→ **INSTRUCTIONS TO FOLLOW**:
Within the listing below, determine how many lines hold the word "screenshot". Give the number with no commentary.

[Opening EXERCISE DATA section]

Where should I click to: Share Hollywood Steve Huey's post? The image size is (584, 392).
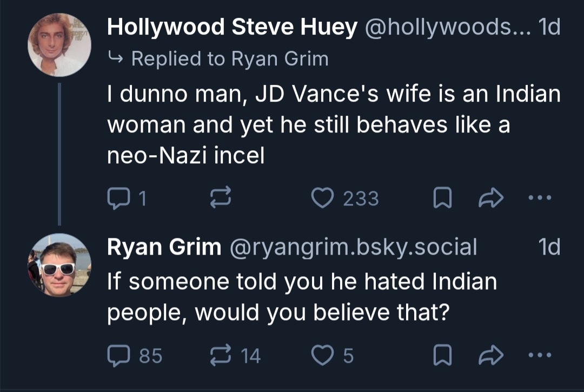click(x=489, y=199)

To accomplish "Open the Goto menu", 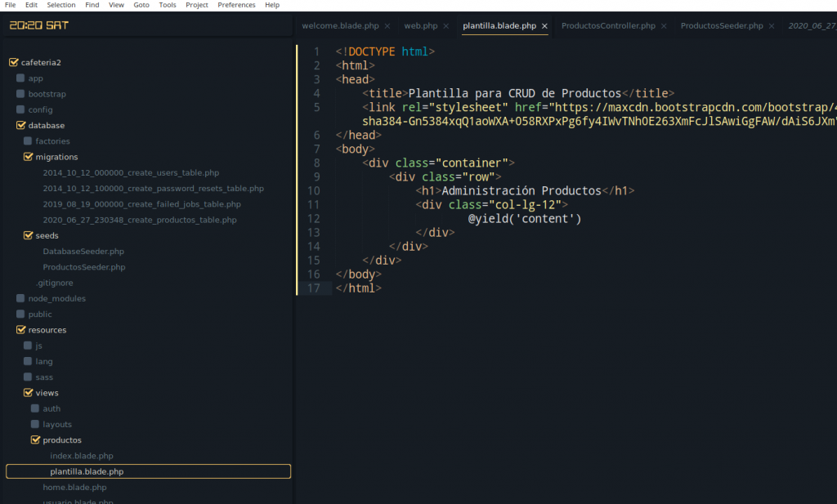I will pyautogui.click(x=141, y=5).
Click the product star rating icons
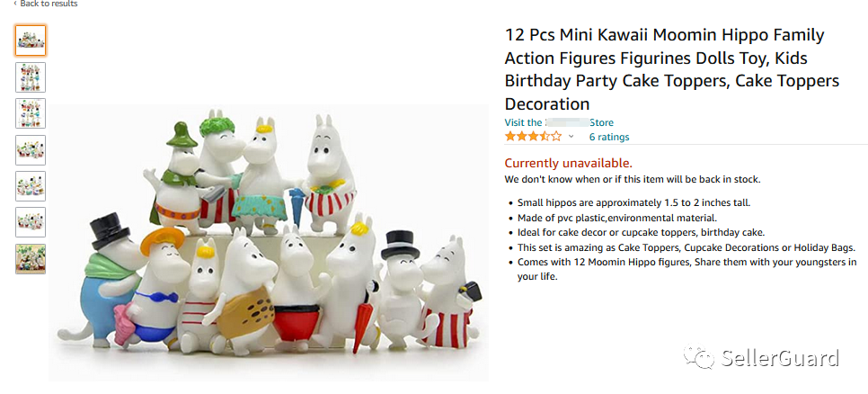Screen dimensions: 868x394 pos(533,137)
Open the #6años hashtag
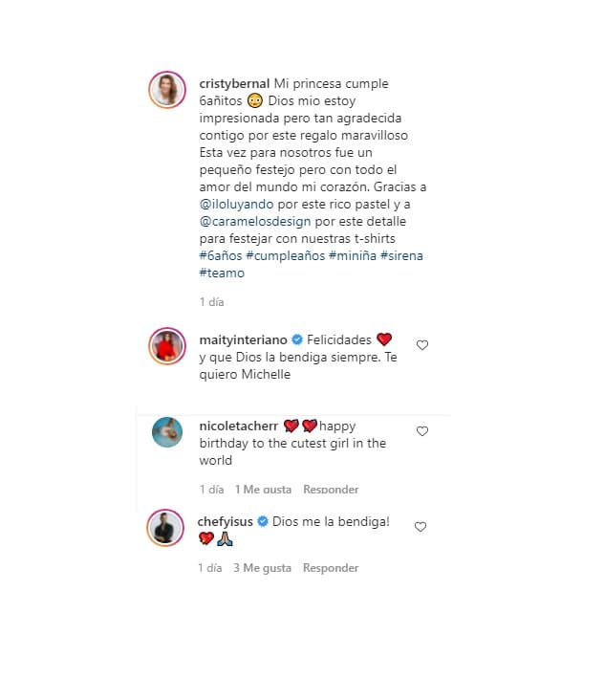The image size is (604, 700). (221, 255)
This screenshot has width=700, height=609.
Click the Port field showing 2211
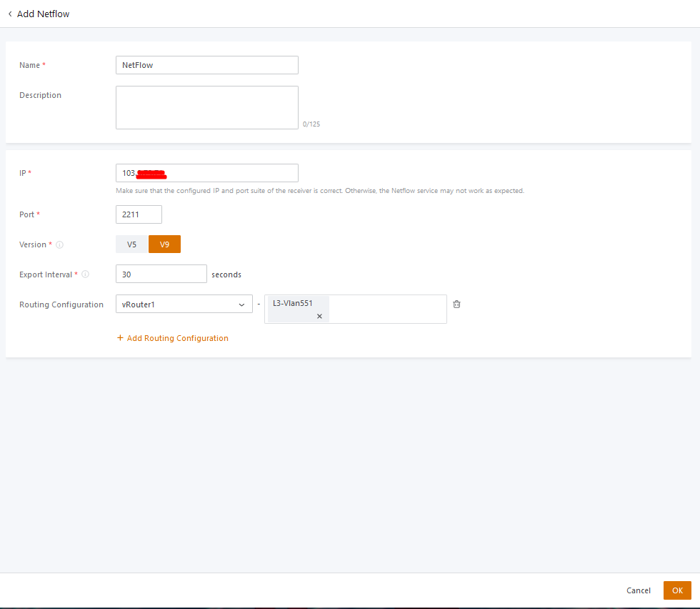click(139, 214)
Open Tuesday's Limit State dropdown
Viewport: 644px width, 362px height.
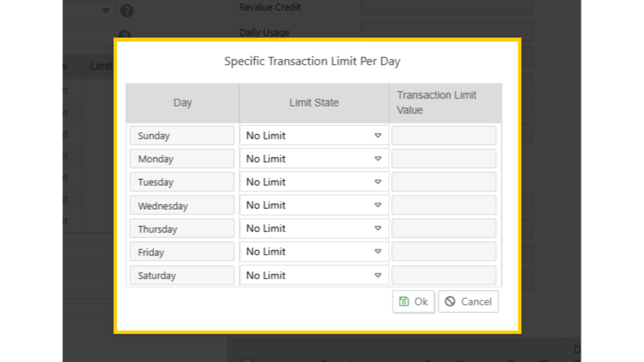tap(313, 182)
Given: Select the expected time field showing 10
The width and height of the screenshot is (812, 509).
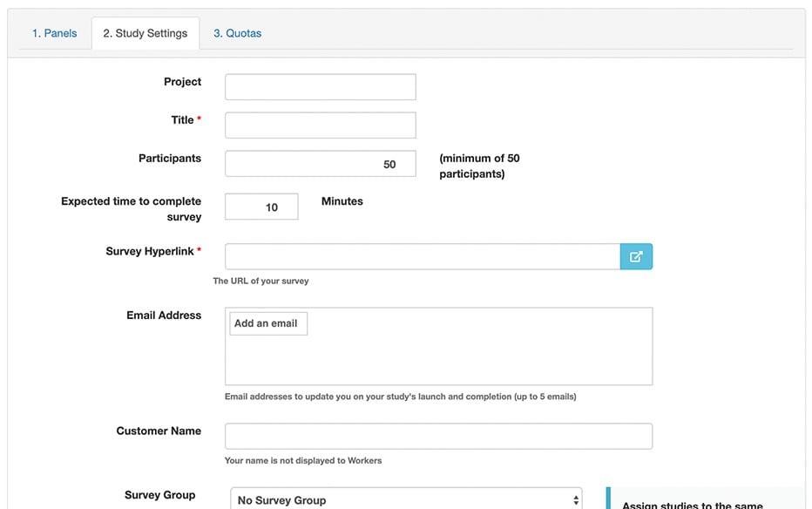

[Closing EXERCISE DATA section]

→ **EXERCISE SOLUTION**:
2